Figure 3.

mCherry and mEmerald expression is restricted to MGE derivatives. (A) Schematic illustration of hPSC interneuron and cortical differentiation protocol. (B) Day 21 LHM. LHE and H7 differentiation cultures were immunostained for neural progenitor markers representing pan-forebrain (FOXG1), MGE (NKX2.1) and developing cortex (PAX6) with DAPI counter stain (blue). (C) Quantification of antibody staining exemplified in B. Bar graphs represents mean ± SEM of three independent differentiation runs. (D) mCherry signal detected by flow cytometry during MGE differentiation of LHM cells; virtually no signal was detected in H7 MGE- or LHM-cortical differentiation.

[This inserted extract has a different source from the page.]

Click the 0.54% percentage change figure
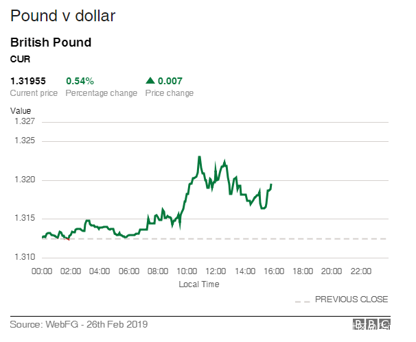 point(80,82)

Data represent mean ± SEM of three independent experiments. (E) Double immunostaining for LHX6 and mCherry in LHM MGE-differentiated cultures showing nearly complete colocalization of both proteins. (F) Epifluorescence microscopy of MGE and cortical differentiated LHE cells showing specific mEmerald signal in MGE cultures only. (G) Confocal microscopy of day 50 live cultures of LHE MGE differentiation reveals neuronal process of cells of different morphology. (H) Double immunostaining of SST and mCherry. (I) Double immunostaining of GFP and SST. Scale bars (B): 100µ; (E,G–I): 50 µ.